Note 17: Subsequent Events

        In August 2011, HP and an indirect wholly-owned subsidiary of HP entered into an Offer Agreement with Autonomy Corporation plc ("Autonomy"). Pursuant to the Offer Agreement, HP announced the terms of a recommended cash offer (the "Offer") under which HP would acquire the entire issued and to be issued share capital of Autonomy for £25.50 per share in cash, representing an enterprise value of approximately $11 billion. The Offer is subject to customary conditions including, acceptance of the Offer by the holders of at least 75% of the Autonomy share capital; subject to certain exceptions, that the members of Autonomy's board of directors will continue to recommend the Offer; expiration or termination of the applicable waiting period under the Hart-Scott-Rodino Antitrust Improvements Act of 1976, as amended; clearance of other required regulatory approvals; and other customary conditions. HP intends to fund the Offer with a combination of HP's cash resources and debt financing. Pursuant to the cash confirmation process mandated by Section 2.5(a) of the UK City Code on Takeovers and Mergers, HP has agreed with its financial advisors for the Offer that it will hold a minimum of $4.25 billion in cash reserves available to fund the Offer for a specified period expected to extend until the completion of the acquisition. In addition, HP has purchased foreign exchange options at a cost of approximately $333 million to limit its foreign exchange risk in connection with the acquisition. Changes in the fair value of the options will be recognized in earnings until the options are exercised.

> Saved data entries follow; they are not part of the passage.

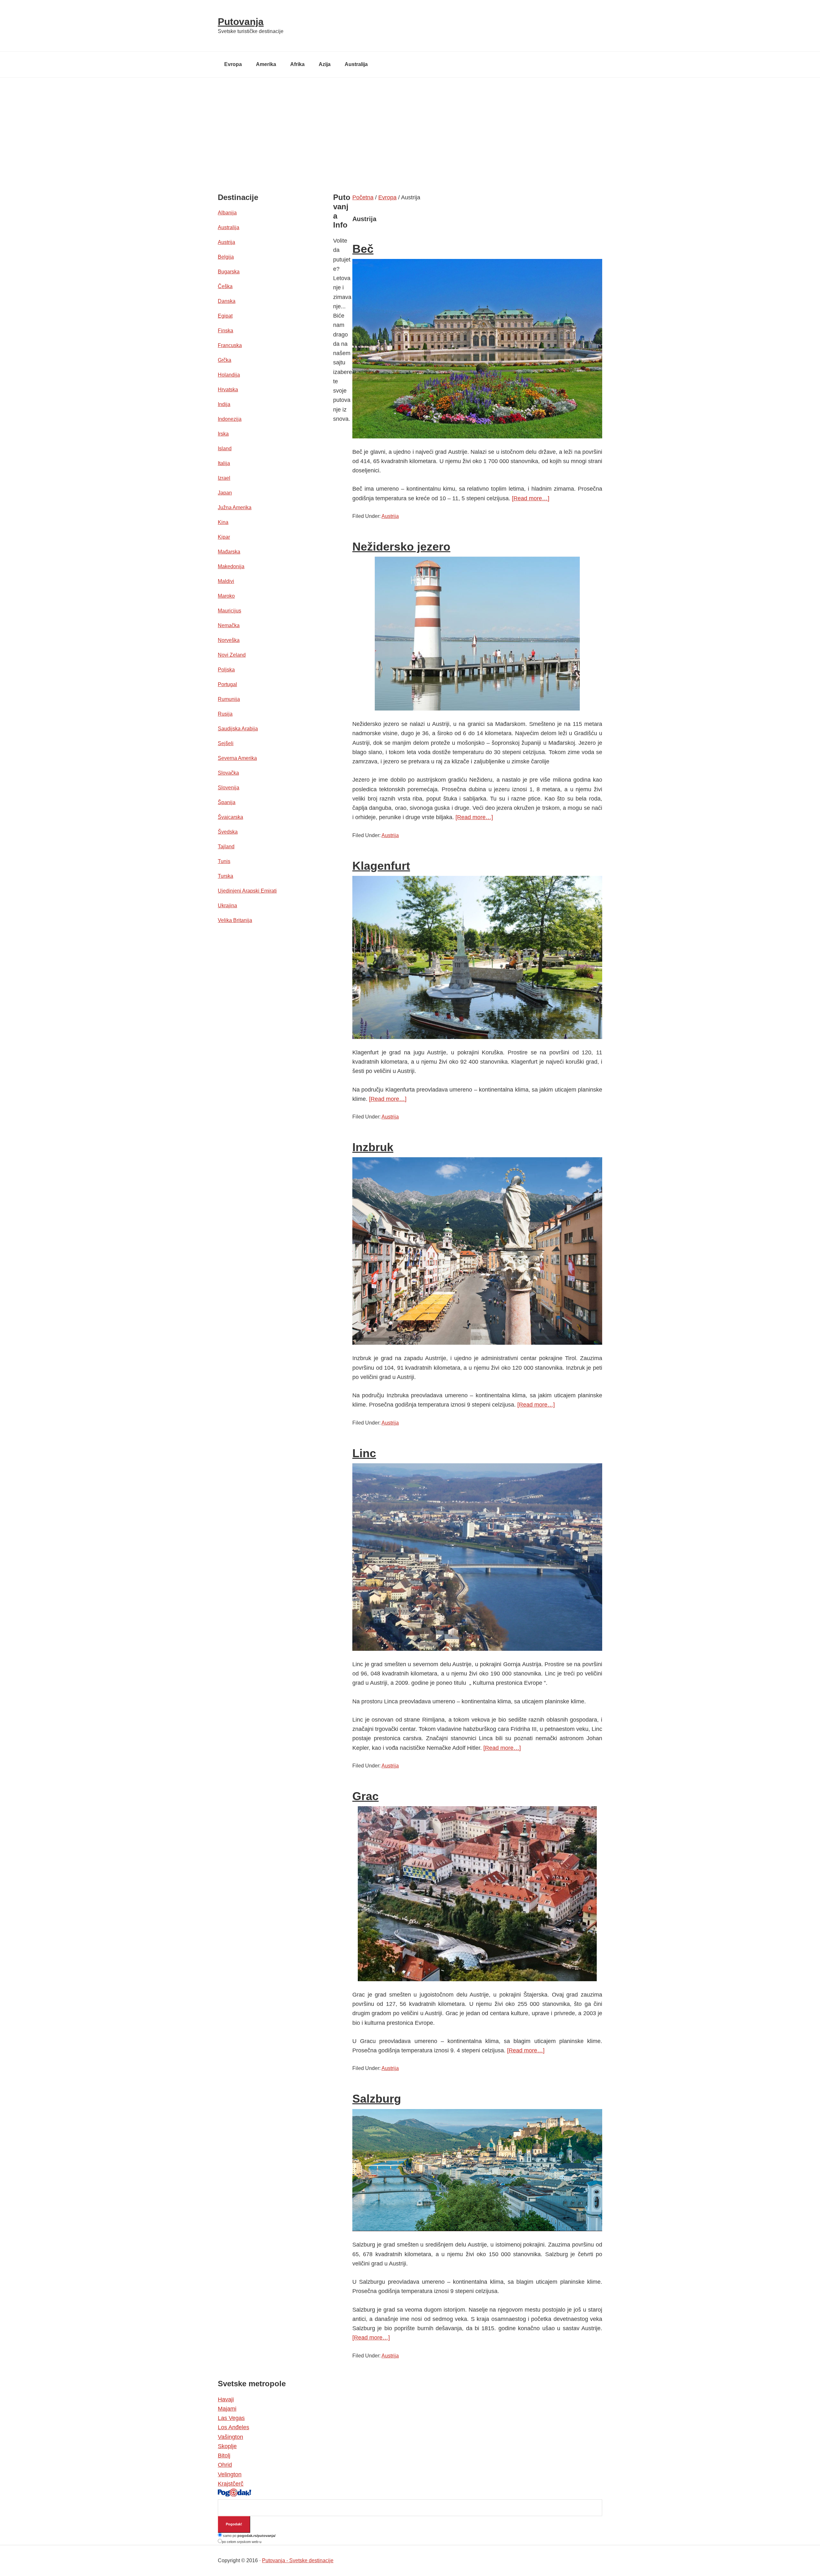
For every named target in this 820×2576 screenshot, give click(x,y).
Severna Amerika (237, 758)
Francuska (230, 345)
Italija (224, 463)
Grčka (224, 360)
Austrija (390, 516)
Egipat (225, 316)
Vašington (230, 2437)
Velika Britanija (235, 920)
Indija (224, 404)
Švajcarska (230, 817)
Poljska (226, 669)
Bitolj (224, 2455)
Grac (365, 1796)
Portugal (227, 684)
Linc (364, 1453)
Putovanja (241, 21)
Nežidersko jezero (401, 546)
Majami (227, 2409)
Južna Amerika (234, 507)
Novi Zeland (232, 655)
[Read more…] (530, 498)
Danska (226, 301)
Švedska (228, 832)
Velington (230, 2474)
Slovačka (228, 773)
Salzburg (376, 2098)
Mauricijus (229, 610)
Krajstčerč (230, 2483)
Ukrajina (227, 905)
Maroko (226, 596)
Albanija (227, 212)
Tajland (226, 846)
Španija (226, 802)
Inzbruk (372, 1147)
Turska (225, 876)
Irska (223, 433)
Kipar (224, 537)
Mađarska (229, 551)
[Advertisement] (410, 125)
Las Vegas (231, 2418)
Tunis (224, 861)
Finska (225, 330)
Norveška (229, 640)
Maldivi (226, 581)
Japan (225, 492)
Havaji (226, 2399)
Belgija (226, 257)
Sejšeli (226, 743)
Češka (225, 286)
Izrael (224, 478)
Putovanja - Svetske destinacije (297, 2560)
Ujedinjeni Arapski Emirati (247, 890)
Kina (223, 522)
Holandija (229, 375)
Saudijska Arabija (238, 728)
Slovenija (228, 787)
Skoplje (227, 2446)
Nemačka (229, 625)
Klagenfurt (381, 865)
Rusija (225, 714)
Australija (228, 227)
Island (225, 448)
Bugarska (229, 271)
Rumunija (229, 699)
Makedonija (231, 566)
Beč (362, 248)
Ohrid (225, 2465)
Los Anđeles (233, 2427)
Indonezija (230, 419)
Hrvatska (228, 389)
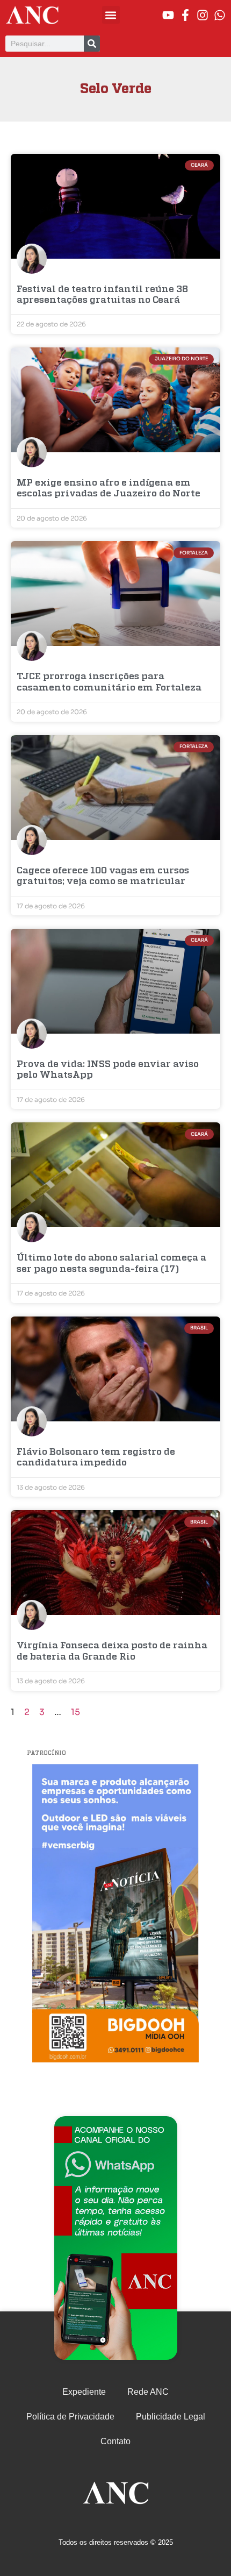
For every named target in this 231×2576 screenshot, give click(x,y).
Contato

        In August 2011, HP entered into a new £5 billion ($8.2 billion) 364-day unsecured bridge term loan agreement (the "Bridge Facility"). The Bridge Facility may be used for cash consideration to fund the acquisition of Autonomy, including amounts used to refinance indebtedness to fund that acquisition.

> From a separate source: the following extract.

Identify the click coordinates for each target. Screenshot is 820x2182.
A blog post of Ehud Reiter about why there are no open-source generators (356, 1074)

        In August 2011, HP announced that its Board of Directors had authorized the evaluation of strategic alternatives for PSG. HP's preferred alternative is the separation of its PC business into a separate company through a spin-off or other transaction, but the evaluation process is ongoing. HP expects the evaluation process to be completed by the end of calendar year 2011 and any separation or other strategic plan to be implemented within approximately 12-18 months after the date of the original announcement.

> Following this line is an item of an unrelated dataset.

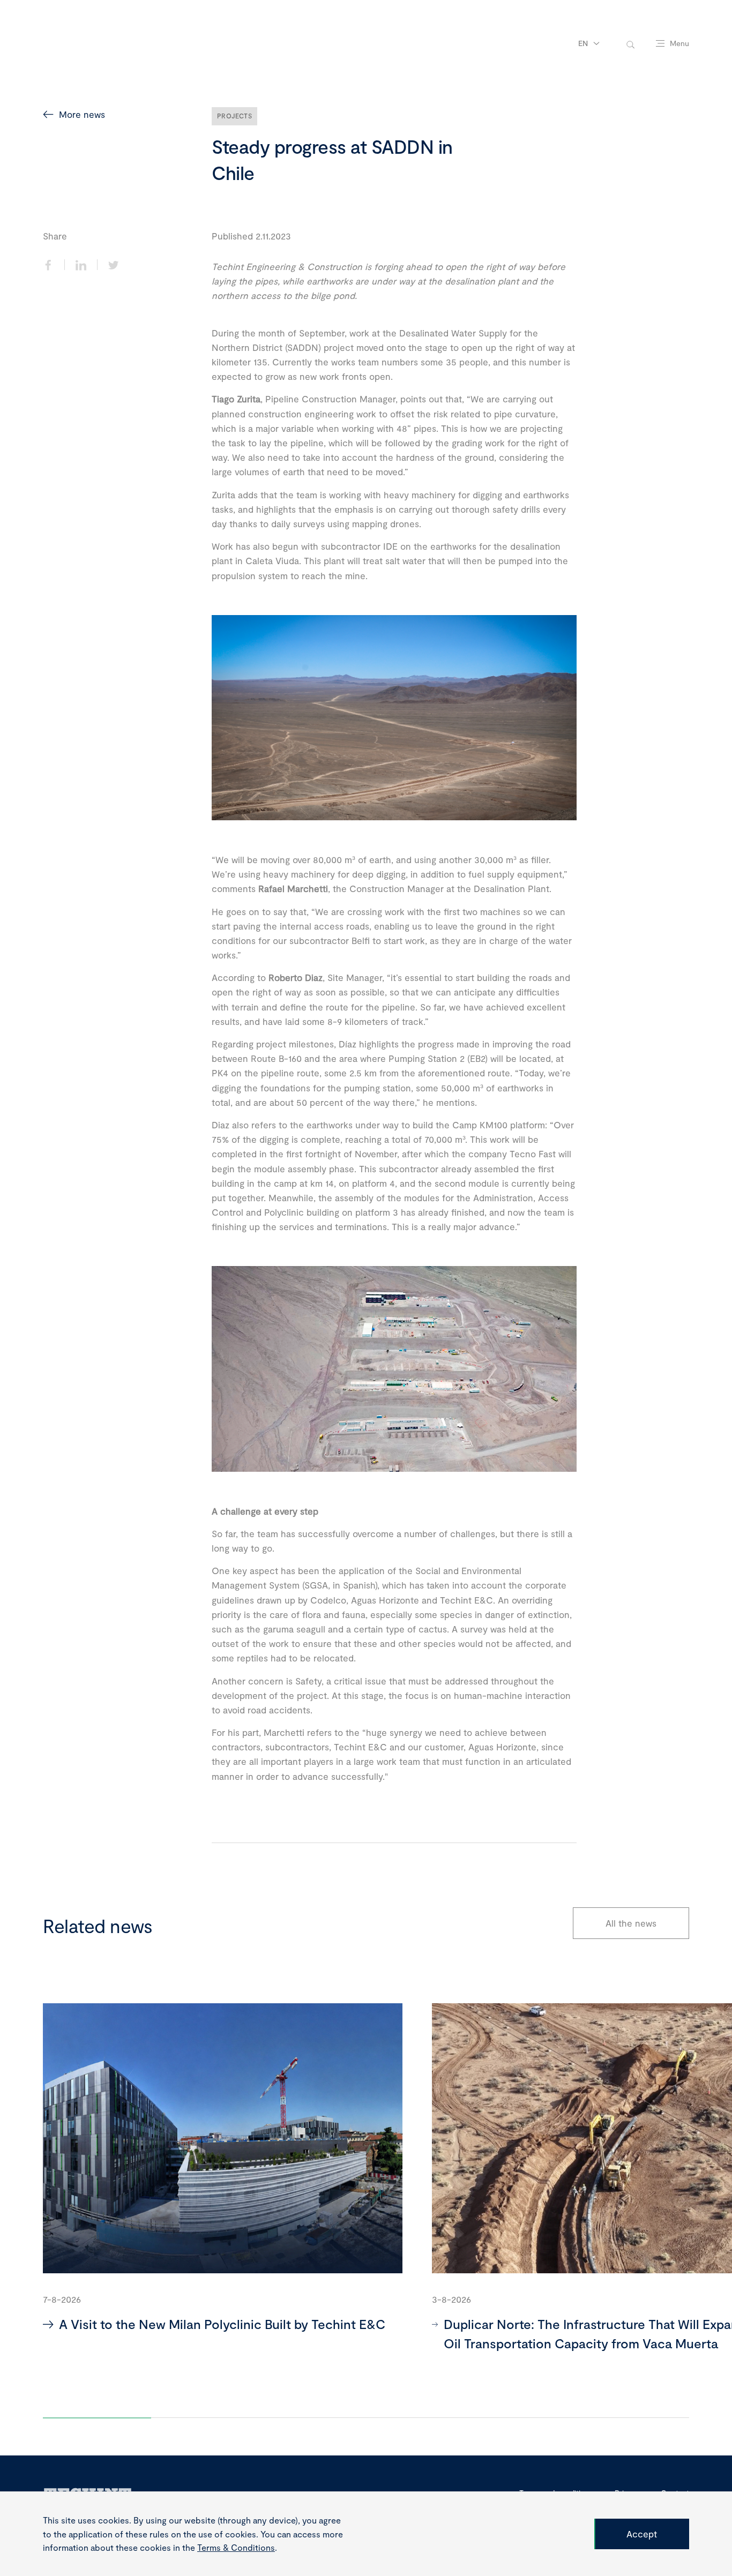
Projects (234, 115)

        In August 2011, HP announced that it will discontinue the manufacture and sale of all of its WebOS hardware products, including its WebOS smartphones and the HP TouchPad, and will explore alternatives to optimize the value of the WebOS software. In connection with this decision, HP expects to record a one-time charge in its fourth fiscal quarter of 2011 of approximately $1 billion for restructuring and related shutdown costs. A majority of these charges are expected to be paid in HP's fourth fiscal quarter. In addition, as HP works through alternatives for the WebOS software, which HP acquired in connection with its acquisition of Palm, HP will evaluate the goodwill and other intangible assets related to the Palm acquisition for any potential impairment and, if appropriate, recognize a related non-cash charge in the appropriate period. The carrying value of the goodwill and other intangible assets related to the Palm acquisition was approximately $1.2 billion as of July 31, 2011.